でも僕の頭じゃ中々いい名前が思いつかない。う~ん。名前って結構難しいよね。
「皆はどうかな? なにかあるかな?」
中々思いつかないから何となく聞いてみた。するとドスンドスンと肩にラビアを乗せたジャックがやってきたね。
「話は聞かせて貰っただ! おら、それなら王様の名前を国にするといいと思うだ!」
「ホルス王国! うんぴったりだと思う!」
ジャックとラビアが嬉しそうに言ってきたけど、自分の名前が国になるというのもやっぱりちょっと……
「それは一度は私も考えましたの。でも、駄目ですの」
「な、なんでだべ?」
「よく考えますの。これからは国の名前はそのまま家名ともなりますの。私は一向に構いませんの。寧ろ幸せですの。ですが、それだとお兄様がホルス・ホルスになってしまいますの!」
ビシッと指を突きつけてモルジアが言ったね。家名……確かに僕はもう帝国での家名も捨てたし、ここに国を作ったらそのまま新しい家名にもなるのか。だったら確かにちょっと微妙かな……

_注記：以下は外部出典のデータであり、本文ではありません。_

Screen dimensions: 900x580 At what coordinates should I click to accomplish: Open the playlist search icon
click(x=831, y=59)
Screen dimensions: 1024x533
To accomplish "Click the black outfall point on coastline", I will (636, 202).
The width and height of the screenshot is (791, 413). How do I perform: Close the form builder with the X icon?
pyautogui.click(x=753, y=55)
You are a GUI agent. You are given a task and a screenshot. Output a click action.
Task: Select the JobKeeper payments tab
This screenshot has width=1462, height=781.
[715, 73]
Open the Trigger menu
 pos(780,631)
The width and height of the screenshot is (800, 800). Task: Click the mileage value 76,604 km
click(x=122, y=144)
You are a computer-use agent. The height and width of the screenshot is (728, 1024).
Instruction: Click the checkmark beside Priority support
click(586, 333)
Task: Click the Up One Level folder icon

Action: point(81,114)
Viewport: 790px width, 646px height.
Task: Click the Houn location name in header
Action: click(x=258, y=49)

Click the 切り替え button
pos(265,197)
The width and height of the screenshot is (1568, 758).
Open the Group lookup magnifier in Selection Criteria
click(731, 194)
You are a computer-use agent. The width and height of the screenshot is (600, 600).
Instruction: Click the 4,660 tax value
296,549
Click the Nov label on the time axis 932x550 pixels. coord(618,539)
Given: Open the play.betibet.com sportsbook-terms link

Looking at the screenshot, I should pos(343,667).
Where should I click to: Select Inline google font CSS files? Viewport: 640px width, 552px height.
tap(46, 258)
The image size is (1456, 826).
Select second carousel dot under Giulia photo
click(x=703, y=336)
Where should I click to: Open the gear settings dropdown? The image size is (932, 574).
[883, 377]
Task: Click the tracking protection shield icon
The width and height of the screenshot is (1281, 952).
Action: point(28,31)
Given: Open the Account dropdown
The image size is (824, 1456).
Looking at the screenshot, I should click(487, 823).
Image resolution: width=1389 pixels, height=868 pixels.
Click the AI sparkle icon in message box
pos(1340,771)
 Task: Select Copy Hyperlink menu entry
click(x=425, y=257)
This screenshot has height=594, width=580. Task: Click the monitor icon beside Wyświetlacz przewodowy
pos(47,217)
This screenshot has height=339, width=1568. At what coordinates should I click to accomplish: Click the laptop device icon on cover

「それならホルスホルスをちょっと変えてホルホルはどう!」
今度は猫耳少女のグレテルがやってきて言い放った。
「勿論却下ですの!」
「そんな~」
グレテルがガーンといった顔を見せた。ごめんね。僕もそれはちょっと微妙かなって……
「イシスは何か思いつくのある?」
「え? わ、私!?」
「うん。どうかな?」
何となく近くにいたイシスにも聞いてみた。こういう時は皆の意見を聞いてみてもいいよね。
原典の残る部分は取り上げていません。